# COBs or Quantum Board(s)?



## KSL (Oct 19, 2018)

Last time I looked into LEDs they were just starting to find their way into people's growrooms, still few and far between.  I'm once again looking into LEDs to see what's changed and it seems like a lot, but most noticeably is just how many people are using them now.

So far in my readings I've come across that COBs seem to be a pretty good DIY option and was all set to buy myself some parts.  Now today I've been looking into Quantum boards after reading some comments about them being the newer/better tech.  Like often happens I've now got more questions than answers.  I'm sure I can find most of the answers in spec sheets but the important questions are to do with opinion and experience rather than stats.

Is the main advantage of quantum boards that they're better suited to spaces with less head room?

What's your opinion on COBs vs Quantum boards as far as a DIY project goes?

Overall they seem very similar, even down to cost per output.  Is there some reason I'm missing that one is a clearly better option for certain setups?


----------



## KSL (Oct 28, 2018)

In the interest of sharing what I've found out I'll try to answer the questions I asked in the last post.  


It seems that indeed, quantum boards are probably better suited to smaller spaces.  They are often kept within a foot of the canopy and so seem best suited to growrooms with less height available.
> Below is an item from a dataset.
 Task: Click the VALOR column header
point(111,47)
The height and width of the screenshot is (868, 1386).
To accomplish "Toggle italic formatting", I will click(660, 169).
As far as a DIY goes I think COBs are probably easier and more adaptable, they make the most sense for bigger rooms.

I still don't know that there's anything that really makes one option better than the other, other than quantum boards being kept closer and taking up less headroom in tight spaces.  I'd say COBs are easier to really fill a room, instead of being bound to the dimensions of a board you could place individual COBs evenly throughout your space.
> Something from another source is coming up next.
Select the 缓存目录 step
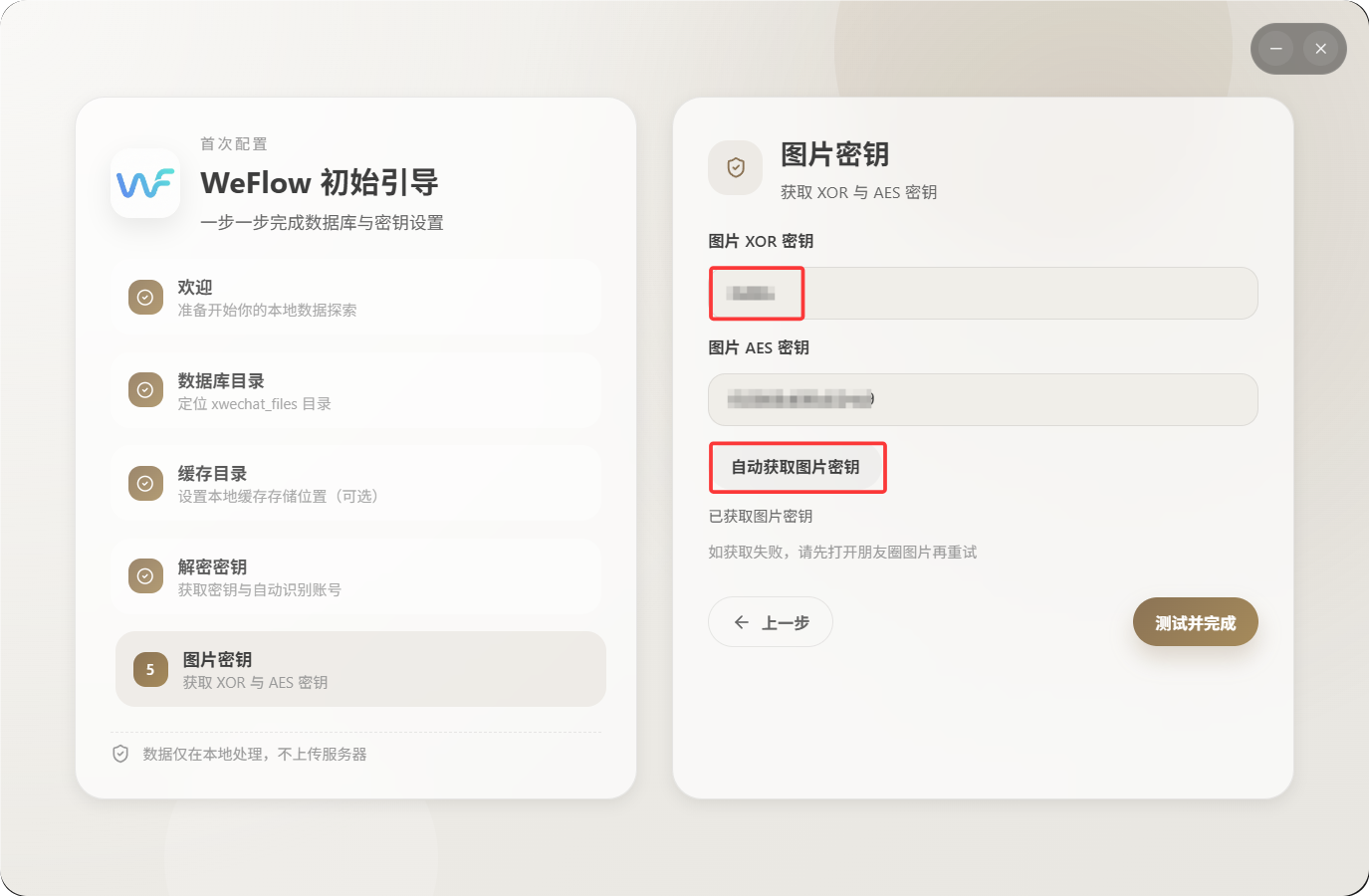Screen dimensions: 1369x896 [358, 483]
I've landed on building my own COB lights as my next project.


----------



## sopappy (Oct 28, 2018)

Bombapuff (is that is?) makes those and has threads documenting the builds here somewheres.


----------



## Devile (Oct 29, 2018)

They are happy under Mars COB


----------



## 2RedEyes (Oct 30, 2018)

Another option and these are what I use...
https://solstrip.com/en/
I keep them about a foot above the canopy and one of their advantages is getting good coverage and you can use as many or as few as needed to over the area you have... I have since added 4 more strips interleaved with these of 2700k that I plan to use during flower time...I think the ones in this pic are 3500k in color...Just another option for you...
One advantage to these is that they are open and do not hinder air movement and the generally run fairly cool as well as do most led’s I suppose. In this case, the driver is outside of my grow space so that heat is not in the tent or cabinet or whatever...


----------



## Bruce111 (Nov 12, 2018)

Never try QB board light. It seems it is very hot recently. A lot of growers in forums recommend this light. Still didn't have a chance to review the entire journal about that light. What's pro and con? I was using Mars Pro II 80 in 2x2 grow tent. I was satisfied with the final yield. Want to expand soon. Wanna know more details about QB light .


----------